화학공학소재연구정보센터
Applied Surface Science, Vol.184, No.1-4, 317-322, 2001
A modified oxidation procedure for ion-implanted silicon carbide devices annealed at low temperatures
There is recent evidence that the temperature at which implants in SiC are activated plays a determining role in the performance of some devices. One example is the dependence of the channel mobility of SiC metal-oxide-semiconductor field-effect transistors (MOSFETs) on the annealing temperature needed to activate source and drain implants. Another example is the dependence of surface roughness on anneal temperature. In both cases, there are definite advantages in using low processing temperatures for implant activation anneals.
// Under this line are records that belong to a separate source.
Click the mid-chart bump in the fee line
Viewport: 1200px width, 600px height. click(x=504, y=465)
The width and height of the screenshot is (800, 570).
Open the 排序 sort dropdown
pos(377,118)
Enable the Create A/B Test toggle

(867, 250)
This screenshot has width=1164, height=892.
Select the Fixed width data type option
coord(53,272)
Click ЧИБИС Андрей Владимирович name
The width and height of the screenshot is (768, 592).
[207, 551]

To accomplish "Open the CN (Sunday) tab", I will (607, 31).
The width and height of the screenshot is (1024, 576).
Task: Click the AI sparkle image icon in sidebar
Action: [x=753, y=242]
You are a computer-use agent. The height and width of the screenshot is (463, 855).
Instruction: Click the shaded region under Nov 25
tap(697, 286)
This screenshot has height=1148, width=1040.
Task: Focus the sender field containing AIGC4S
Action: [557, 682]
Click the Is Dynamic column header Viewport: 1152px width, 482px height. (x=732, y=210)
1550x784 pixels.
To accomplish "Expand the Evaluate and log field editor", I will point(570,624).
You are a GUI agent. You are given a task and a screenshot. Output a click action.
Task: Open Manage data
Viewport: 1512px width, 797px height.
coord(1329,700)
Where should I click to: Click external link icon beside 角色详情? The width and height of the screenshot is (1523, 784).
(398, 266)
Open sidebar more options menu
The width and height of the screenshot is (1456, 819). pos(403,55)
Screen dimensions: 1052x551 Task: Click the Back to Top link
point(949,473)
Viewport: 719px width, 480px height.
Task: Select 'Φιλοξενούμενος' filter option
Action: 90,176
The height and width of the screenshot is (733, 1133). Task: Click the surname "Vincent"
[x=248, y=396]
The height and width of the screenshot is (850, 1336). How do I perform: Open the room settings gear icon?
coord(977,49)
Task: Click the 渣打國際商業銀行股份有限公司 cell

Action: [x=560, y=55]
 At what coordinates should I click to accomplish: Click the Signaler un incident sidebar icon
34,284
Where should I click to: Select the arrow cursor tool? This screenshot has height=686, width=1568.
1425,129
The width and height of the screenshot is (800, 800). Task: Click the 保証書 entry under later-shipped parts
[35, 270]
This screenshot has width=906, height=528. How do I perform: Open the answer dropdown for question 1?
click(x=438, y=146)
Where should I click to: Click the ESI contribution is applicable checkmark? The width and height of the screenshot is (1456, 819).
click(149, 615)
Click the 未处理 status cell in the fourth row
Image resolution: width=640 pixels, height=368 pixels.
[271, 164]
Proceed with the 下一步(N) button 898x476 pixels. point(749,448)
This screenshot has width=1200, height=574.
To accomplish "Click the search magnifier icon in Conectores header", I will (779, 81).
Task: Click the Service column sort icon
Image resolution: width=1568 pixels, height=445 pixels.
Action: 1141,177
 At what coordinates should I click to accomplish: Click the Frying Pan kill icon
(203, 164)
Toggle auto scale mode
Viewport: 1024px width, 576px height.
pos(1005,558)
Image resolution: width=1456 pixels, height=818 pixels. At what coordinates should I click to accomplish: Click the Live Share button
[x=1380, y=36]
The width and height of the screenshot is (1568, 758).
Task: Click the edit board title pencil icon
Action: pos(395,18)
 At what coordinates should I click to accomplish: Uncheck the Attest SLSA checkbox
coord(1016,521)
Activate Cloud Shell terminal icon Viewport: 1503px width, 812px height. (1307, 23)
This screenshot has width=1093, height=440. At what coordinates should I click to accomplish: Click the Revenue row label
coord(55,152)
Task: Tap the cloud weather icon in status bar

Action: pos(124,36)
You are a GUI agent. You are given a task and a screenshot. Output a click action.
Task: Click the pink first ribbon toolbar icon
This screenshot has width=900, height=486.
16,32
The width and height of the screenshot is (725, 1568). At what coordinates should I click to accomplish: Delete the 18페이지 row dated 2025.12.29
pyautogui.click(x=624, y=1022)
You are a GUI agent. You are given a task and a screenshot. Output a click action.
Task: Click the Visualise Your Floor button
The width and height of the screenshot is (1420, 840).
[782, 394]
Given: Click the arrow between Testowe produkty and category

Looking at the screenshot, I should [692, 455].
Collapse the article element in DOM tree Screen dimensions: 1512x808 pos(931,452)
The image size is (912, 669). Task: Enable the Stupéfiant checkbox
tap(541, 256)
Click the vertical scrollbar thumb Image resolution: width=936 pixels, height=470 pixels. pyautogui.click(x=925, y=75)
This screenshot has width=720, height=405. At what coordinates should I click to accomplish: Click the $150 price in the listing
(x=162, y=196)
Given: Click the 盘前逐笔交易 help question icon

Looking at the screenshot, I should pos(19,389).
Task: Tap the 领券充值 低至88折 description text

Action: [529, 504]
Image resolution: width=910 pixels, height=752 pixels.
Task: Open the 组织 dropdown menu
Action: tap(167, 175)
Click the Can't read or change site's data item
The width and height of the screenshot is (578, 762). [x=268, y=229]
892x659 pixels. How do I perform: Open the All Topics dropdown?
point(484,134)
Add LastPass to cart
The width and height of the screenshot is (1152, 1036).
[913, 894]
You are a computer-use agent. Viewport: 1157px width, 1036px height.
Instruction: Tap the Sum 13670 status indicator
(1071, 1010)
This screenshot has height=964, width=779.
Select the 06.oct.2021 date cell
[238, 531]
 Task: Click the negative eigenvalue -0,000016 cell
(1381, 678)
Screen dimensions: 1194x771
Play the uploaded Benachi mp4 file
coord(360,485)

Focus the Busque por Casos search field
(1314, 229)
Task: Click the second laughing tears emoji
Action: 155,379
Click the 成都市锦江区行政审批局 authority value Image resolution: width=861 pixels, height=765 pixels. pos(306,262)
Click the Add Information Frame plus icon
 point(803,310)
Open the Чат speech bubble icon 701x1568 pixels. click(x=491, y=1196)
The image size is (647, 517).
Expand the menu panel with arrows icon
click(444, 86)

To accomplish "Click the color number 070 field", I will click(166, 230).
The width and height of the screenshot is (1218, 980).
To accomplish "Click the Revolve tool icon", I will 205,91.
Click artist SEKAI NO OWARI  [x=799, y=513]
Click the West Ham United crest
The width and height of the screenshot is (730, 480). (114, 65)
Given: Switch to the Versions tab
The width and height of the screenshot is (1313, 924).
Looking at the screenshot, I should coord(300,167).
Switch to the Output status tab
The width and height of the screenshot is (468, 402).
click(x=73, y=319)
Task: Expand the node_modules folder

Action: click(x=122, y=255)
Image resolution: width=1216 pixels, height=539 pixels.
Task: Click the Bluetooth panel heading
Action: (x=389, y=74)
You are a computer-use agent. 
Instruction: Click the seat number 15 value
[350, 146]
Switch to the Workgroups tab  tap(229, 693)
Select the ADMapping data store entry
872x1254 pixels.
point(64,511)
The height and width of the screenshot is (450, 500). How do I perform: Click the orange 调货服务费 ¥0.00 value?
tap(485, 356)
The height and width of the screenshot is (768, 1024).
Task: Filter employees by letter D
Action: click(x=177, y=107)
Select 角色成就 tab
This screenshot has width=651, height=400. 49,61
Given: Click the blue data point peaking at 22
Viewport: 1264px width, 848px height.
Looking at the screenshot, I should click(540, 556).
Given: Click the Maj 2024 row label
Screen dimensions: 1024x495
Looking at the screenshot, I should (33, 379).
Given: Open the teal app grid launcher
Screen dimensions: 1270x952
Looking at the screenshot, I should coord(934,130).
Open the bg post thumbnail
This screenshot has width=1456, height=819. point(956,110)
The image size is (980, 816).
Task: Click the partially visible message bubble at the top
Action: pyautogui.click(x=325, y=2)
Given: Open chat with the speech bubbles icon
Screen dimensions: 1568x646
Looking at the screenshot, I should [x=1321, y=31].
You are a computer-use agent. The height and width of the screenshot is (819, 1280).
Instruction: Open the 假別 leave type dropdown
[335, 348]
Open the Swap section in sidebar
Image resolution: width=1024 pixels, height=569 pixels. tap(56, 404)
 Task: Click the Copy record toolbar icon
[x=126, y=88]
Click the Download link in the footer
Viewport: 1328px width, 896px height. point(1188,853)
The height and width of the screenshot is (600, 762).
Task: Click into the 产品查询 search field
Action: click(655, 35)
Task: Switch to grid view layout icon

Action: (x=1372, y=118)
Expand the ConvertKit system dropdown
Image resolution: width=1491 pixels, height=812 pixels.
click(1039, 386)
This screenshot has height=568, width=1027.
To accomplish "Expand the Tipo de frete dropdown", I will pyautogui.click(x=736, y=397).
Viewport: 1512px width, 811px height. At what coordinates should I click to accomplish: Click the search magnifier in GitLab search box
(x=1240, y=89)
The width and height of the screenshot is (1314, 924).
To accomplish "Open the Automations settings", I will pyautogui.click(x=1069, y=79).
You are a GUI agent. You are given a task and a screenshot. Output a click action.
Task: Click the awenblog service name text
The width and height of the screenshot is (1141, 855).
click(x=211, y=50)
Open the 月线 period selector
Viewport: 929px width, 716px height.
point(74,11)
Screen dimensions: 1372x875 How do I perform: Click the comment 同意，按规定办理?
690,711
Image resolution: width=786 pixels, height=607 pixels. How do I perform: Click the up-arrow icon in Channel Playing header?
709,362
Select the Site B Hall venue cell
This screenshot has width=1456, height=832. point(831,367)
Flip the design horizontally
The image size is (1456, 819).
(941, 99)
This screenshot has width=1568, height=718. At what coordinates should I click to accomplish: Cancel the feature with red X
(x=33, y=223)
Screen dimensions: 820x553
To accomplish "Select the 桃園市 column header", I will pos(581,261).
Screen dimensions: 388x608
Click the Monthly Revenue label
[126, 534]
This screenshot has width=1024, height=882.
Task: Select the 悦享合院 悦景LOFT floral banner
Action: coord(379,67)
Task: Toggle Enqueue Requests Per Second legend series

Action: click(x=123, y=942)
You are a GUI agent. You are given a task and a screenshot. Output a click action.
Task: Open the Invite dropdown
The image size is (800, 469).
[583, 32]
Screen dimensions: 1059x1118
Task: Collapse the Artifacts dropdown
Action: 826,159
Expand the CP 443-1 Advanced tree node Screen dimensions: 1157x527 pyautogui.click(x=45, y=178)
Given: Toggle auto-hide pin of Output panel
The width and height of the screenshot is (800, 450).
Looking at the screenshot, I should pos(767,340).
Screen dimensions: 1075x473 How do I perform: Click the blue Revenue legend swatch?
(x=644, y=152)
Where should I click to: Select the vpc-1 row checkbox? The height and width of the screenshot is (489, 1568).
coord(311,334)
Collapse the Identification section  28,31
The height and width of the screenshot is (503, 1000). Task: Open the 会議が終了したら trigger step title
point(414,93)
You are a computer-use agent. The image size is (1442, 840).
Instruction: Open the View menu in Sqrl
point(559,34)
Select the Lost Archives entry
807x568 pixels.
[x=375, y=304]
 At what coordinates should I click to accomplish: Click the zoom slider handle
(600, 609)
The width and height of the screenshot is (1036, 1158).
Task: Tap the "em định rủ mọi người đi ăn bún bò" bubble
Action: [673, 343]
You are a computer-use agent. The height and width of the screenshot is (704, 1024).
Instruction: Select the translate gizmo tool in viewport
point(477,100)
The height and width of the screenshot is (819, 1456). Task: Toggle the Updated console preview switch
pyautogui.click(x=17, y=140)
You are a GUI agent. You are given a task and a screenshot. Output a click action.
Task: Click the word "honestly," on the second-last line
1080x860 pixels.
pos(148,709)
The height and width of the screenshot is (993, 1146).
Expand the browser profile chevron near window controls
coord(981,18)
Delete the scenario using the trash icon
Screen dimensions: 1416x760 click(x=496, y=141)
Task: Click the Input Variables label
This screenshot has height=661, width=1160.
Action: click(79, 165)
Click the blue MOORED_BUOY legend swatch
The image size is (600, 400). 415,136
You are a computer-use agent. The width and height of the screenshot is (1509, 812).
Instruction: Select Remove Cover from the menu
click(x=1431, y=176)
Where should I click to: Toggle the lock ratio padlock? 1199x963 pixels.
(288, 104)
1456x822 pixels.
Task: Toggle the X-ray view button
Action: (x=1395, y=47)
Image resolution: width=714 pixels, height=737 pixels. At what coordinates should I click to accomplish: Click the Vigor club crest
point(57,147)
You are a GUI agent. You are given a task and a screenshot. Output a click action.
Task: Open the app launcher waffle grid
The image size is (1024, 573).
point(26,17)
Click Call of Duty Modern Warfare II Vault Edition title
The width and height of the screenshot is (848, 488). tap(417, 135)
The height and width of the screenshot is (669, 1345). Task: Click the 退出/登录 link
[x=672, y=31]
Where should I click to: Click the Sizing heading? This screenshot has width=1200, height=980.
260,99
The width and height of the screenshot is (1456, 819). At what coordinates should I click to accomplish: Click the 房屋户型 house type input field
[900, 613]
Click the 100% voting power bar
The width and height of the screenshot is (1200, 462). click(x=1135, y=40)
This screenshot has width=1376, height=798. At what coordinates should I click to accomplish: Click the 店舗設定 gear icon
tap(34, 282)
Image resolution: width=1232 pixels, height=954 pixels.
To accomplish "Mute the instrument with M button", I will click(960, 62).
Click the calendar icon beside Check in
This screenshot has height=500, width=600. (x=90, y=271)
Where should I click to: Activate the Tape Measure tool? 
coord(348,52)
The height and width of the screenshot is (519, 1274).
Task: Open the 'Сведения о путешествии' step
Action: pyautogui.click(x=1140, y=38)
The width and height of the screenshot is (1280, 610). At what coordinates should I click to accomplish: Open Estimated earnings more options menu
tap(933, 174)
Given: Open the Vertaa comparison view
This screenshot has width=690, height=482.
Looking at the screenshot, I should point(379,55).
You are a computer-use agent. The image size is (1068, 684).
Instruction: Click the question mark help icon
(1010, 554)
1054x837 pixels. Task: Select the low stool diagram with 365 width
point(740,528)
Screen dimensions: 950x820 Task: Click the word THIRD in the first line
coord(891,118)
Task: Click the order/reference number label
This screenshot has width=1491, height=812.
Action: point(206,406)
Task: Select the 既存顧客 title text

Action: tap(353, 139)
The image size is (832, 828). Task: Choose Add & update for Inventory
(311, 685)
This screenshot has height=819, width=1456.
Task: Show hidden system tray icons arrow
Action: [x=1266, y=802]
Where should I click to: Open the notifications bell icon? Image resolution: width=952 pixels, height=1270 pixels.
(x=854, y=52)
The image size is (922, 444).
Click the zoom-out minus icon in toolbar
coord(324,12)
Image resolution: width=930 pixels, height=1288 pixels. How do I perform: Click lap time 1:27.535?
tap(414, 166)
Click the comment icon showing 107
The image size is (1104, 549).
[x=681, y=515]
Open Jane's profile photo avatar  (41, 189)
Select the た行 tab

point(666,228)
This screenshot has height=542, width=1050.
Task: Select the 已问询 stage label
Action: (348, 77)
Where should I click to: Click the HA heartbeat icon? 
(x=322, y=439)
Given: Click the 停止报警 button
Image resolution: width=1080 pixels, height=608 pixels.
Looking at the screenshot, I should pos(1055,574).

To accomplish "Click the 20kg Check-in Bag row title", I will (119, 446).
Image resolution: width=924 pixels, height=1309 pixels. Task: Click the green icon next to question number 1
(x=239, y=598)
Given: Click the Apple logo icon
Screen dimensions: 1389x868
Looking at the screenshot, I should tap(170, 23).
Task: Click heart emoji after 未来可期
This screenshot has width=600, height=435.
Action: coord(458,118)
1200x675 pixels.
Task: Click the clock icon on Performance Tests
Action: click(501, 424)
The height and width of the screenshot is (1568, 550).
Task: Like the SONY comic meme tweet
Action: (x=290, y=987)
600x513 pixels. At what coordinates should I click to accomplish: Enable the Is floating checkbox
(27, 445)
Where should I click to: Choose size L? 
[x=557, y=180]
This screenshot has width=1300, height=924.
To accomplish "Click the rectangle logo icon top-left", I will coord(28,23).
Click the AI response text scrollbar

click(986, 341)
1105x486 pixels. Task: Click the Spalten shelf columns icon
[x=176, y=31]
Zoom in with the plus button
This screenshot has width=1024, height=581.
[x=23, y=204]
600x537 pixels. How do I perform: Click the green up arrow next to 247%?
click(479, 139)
This paper considers low-temperature ion implantation processing of SiC electronic materials, and modifications to the gate oxidation step for SiC MOSFETs that may be required by the use of low-temperature activation annealing. The term 'low-temperature' is used to indicate annealing temperatures well below 1500 degreesC which are typically used for donor implant activation in SiC. The substitution of phosphorus for nitrogen in the fabrication of MOSFETs, while enabling low-temperature activation annealing, leads to excessive gate leakage currents. The cause of oxide leakage is discussed speculatively in terms of excess carbon on the SiC prior to gate oxidation. These assumptions form the premise for SiC MOSFET experiments fabricated with phosphorus-implanted source and drain regions, and a modified oxidation procedure. MOSFETs built using phosphorus implants annealed at 1200 degreesC and the modified oxidation procedure exhibit I-D/I-G current ratios greater than 10(4), and channel mobilities in excess of 10 cm(2)/Vs. The device yield is greater than 90%.